General Purpose AI Agents - Building Reliable LLM Agents
We’re developing agentic systems that perform reliably on real world tasks—creating presentations, deployable websites, and research reports—not just benchmarks. To achieve this, we’ve built a technical framework that treats the agent as a full-stack system spanning planning, retrieval, reasoning, tool execution, and verification, and evaluates it end-to-end under realistic conditions. By optimizing against outcome -quality rather than proxy scores, we generate improvements that show up in production.
Our quality suites are derived from actual usage of our platform. Tasks are constructed from the kinds of requests customers make, such as producing a board-ready deck from a short brief and several PDFs, generating a responsive microsite from a design spec, or compiling a literature review with citations and a clean bibliography. Inputs are intentionally messy and specifications can be incomplete, and tools are exercised under realistic latencies and failure modes. We use rubric-driven evaluators specialized to the deliverable type so that the grader’s criteria reflect structure, coverage, and correctness of the artifacts. These LLM-based judgments are combined with programmatic validators like link checks, output length constraints and ground truth expectations where available. We calibrate the rubrics against periodic human ratings on stratified samples and update thresholds to prevent drift while keeping the loop fast enough for continuous iteration.
We evaluate the system end to end. Agents must plan multi-step workflows, decompose and recombine subtasks, and coordinate subagents for synthesis, code generation, retrieval, and verification. Tools are treated as typed, stateful components with explicit contracts; we measure schema conformance, idempotency, retries and timeouts, and targeted recovery when operations fail. Because we measure model behavior and tool fidelity together, we can pinpoint whether bottlenecks arise from prompting, routing policies, or a specific adapter’s implementation.

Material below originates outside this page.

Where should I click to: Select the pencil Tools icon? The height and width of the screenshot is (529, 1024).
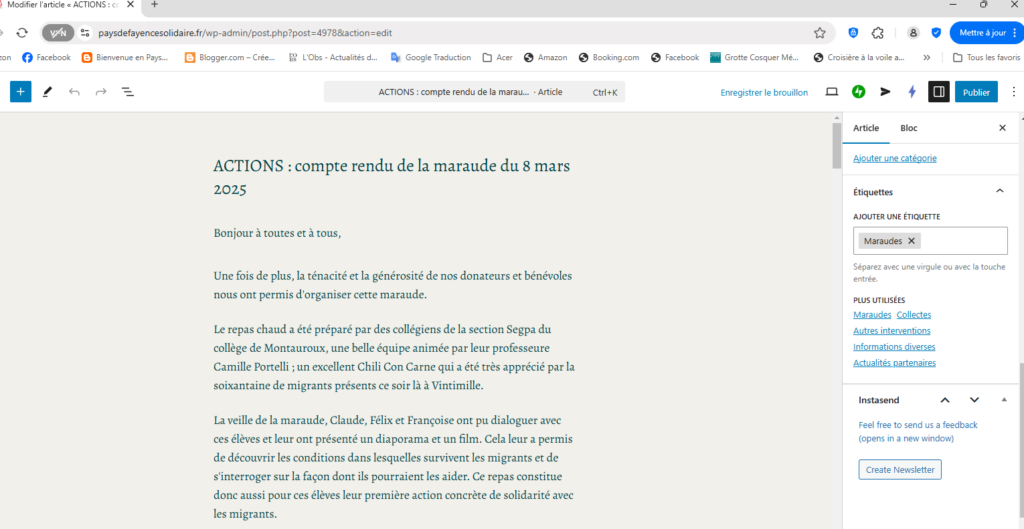click(x=47, y=92)
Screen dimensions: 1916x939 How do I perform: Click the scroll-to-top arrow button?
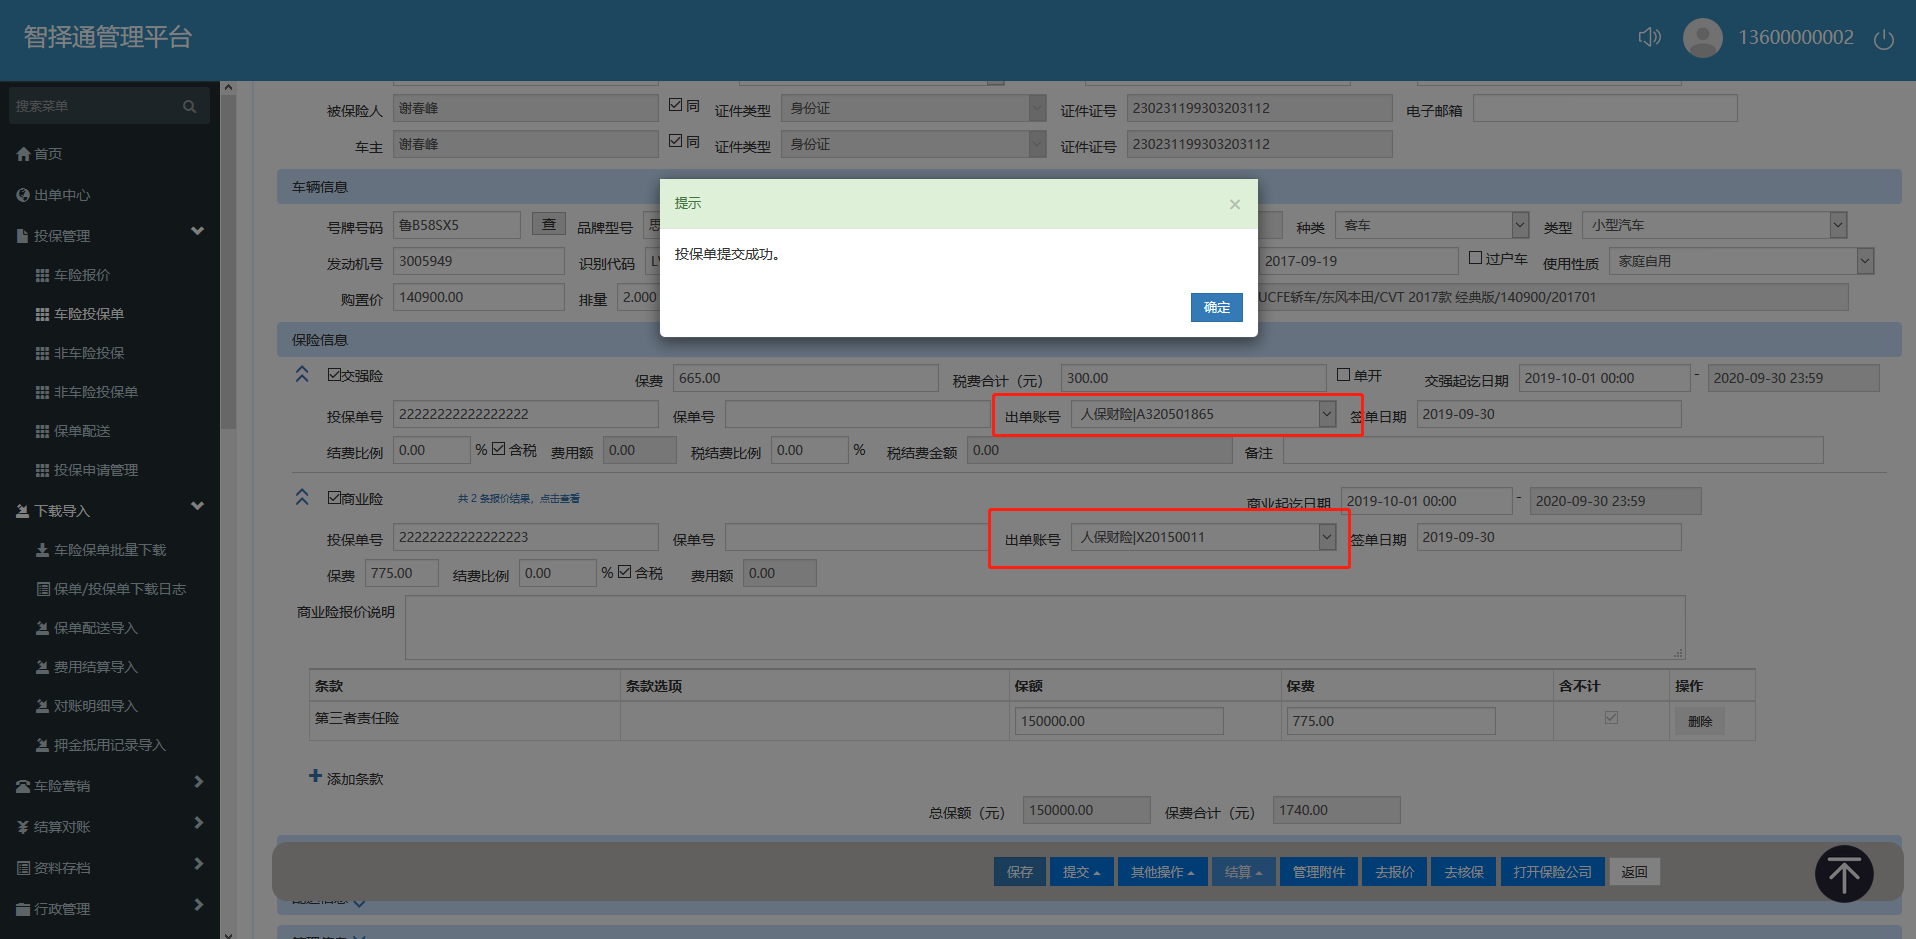(x=1843, y=874)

Inside the agent, we optimize where it matters most. Subtasks like planning, long-form synthesis, code generation, summarization, and factual verification are routed to different foundation models chosen along quality, latency, and cost frontiers. Context is managed with strict token budgeting, hierarchical summaries, and section-aware retrieval so that subagents exchange compact, typed state—plans, constraints, and evidence sets—rather than raw text dumps. Prompts are versioned per task family and use structured output constraints with lightweight scratchpads to preserve reasoning reliability without unnecessary verbosity.
We treat agent development like continuous integration. Every change to prompts, routing, tools, or policies runs through the quality suites with statistical guardrails to prevent regressions. We maintain cost–latency–quality frontiers for common workflows and tune policies to meet practical SLAs, such as bounding p95 latency while maintaining a minimum quality threshold and reasonable cost.

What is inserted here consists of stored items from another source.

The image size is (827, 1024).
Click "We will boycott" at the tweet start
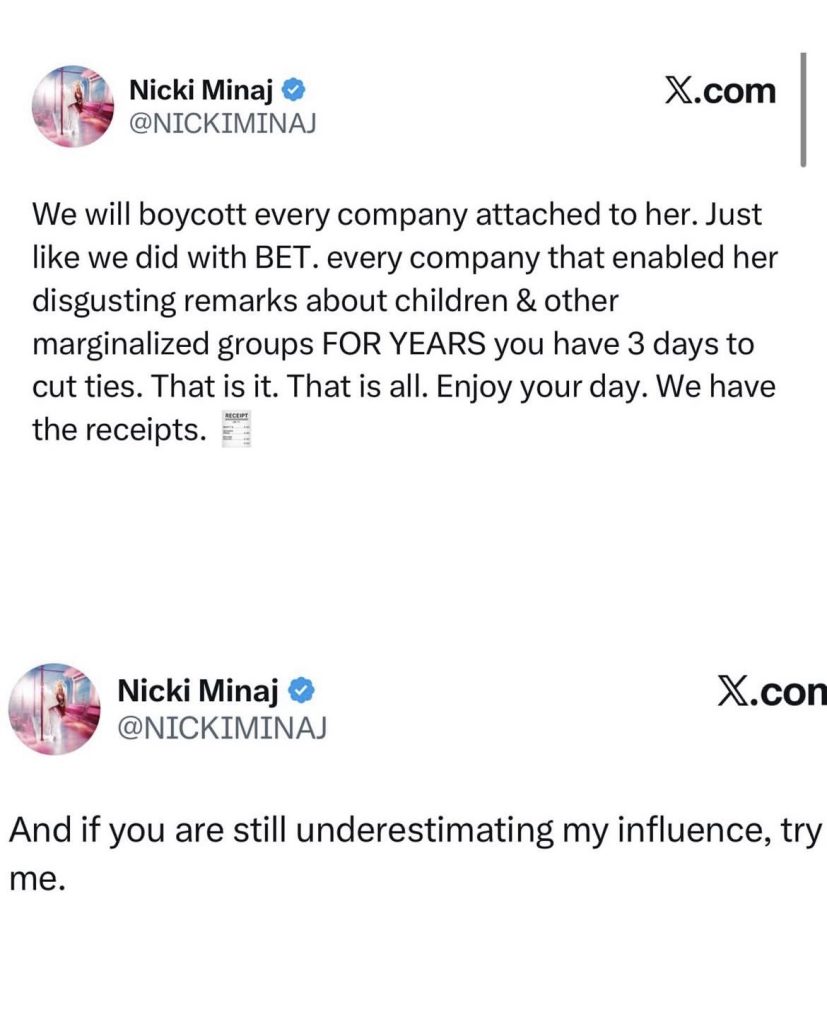click(x=133, y=214)
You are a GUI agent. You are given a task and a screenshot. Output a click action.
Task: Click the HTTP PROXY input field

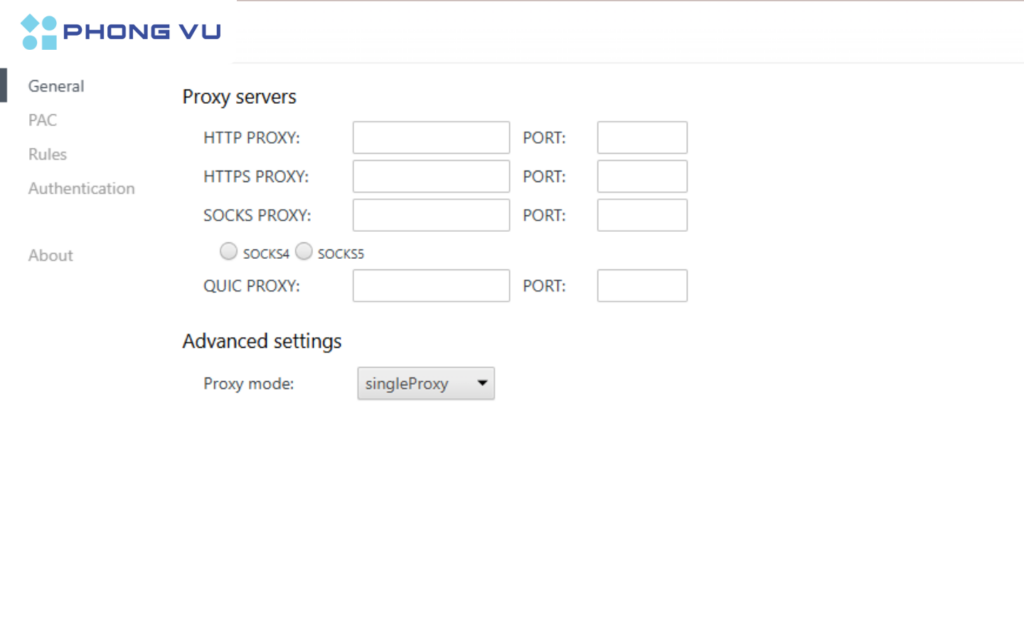430,137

The outcome of this approach is straightforward: higher completion rates on real tasks, fewer unnecessary retries thanks to targeted repair, predictable latency and cost through subtask routing and selective verification, and quality gains that generalize across workflows because they address systemic failure modes like state handoff and tool reliability. Overall, this gives us a robust process for improving agents over time and for leveraging the latest foundation models effectively.